Consider a cube with sides that are exactly 10 centimeters long, as shown. What is the volume of the cube?

The volume is the space a shape occupies. For a rectangular prism or a cube, it’s equal to the length times the width times the height. The cube has sides that are all 10 centimeters long. So its volume is 1000 centimeters cubed. I’m going to keep the volume on screen so we can refer to it later in the problem.

What is the surface area of the cube?

The surface area is the total area on the surface of a shape. To find the surface area of our cube, we could imagine unfolding it and then finding the total area of the resulting squares. Our cube has six sides, each of which is 10 centimeters by 10 centimeters. So the surface area is 600 centimeters squared. Again, I’m going to save this number on screen so we can look at it in the next part of the problem.

If the cube were cut in two, would the total volume and surface area increase, decrease, or stay the same?

So here’s the cube as if it were cut in half vertically, which would give us two rectangular prisms with sides of five centimeters, five centimeters, and 10 centimeters. Again, the volume of a rectangular prism is the length times the width times the height. And we’ll want to multiply this by two since we want the total volume of both of these rectangular prisms. And if we plug everything in, the rectangular prisms have a total volume of 1000 cubic centimeters.

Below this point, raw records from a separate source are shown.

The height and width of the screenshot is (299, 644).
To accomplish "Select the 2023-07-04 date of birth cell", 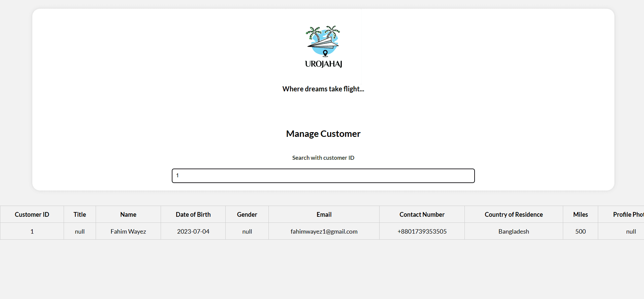I will click(x=193, y=231).
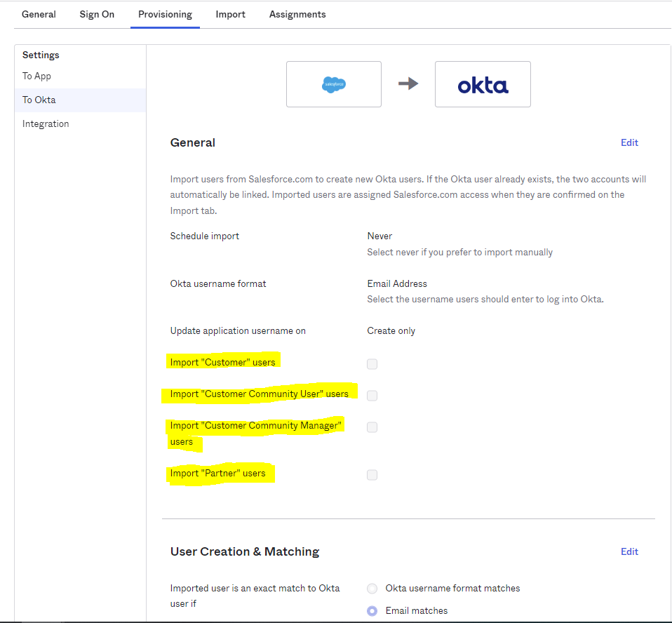Click the arrow between Salesforce and Okta
Image resolution: width=672 pixels, height=623 pixels.
click(408, 84)
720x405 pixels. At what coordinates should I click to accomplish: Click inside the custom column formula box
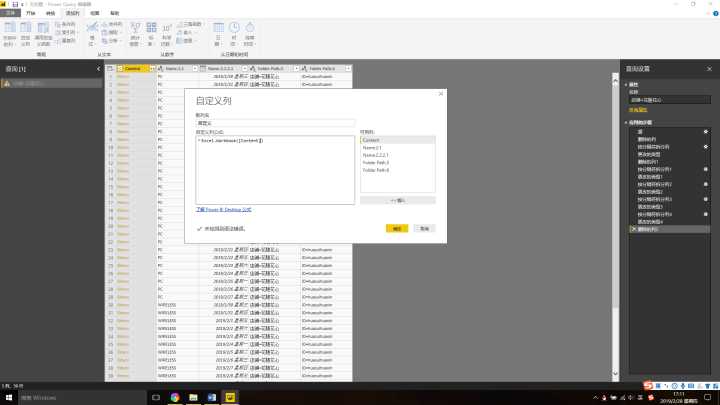tap(275, 170)
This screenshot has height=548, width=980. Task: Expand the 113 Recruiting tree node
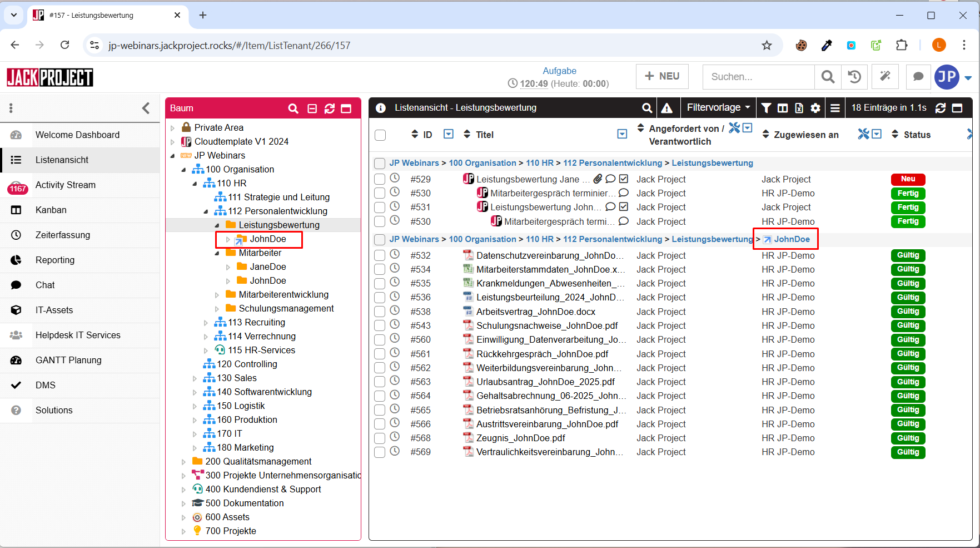point(206,323)
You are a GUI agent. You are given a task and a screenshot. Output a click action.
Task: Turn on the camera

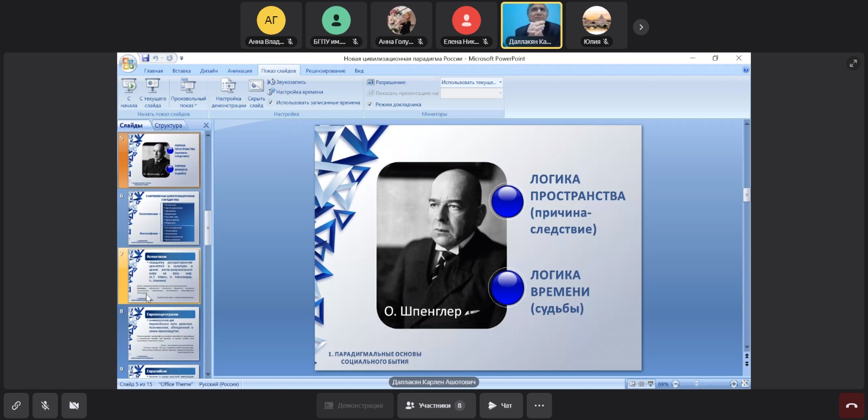coord(74,405)
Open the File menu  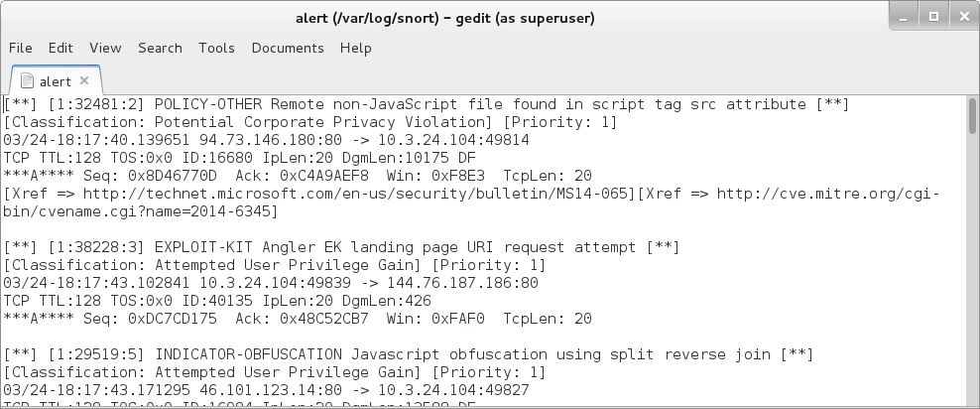point(20,48)
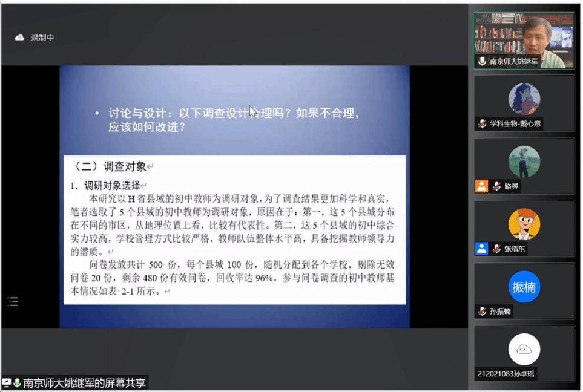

Now, let’s find the surface area. We have two rectangular prisms with two sides that have an area of 10 centimeters times 10 centimeters. And they each have four sides that have an area of five centimeters times 10 centimeters. Altogether, that gives us a total surface area of 800 centimeters squared.

Now, let’s compare the cube and the rectangular prisms. The volume of both the cube and the rectangular prisms is 1000 cubic centimeters, which makes sense, as we created the rectangular prisms from the cube. So they should be able to occupy the same space. While the volume was constant, the surface area was not. It increased when we cut the cube in two. So when we cut our cube or any shape in general into more pieces that are smaller, the total volume would stay the same. And the total surface area would increase.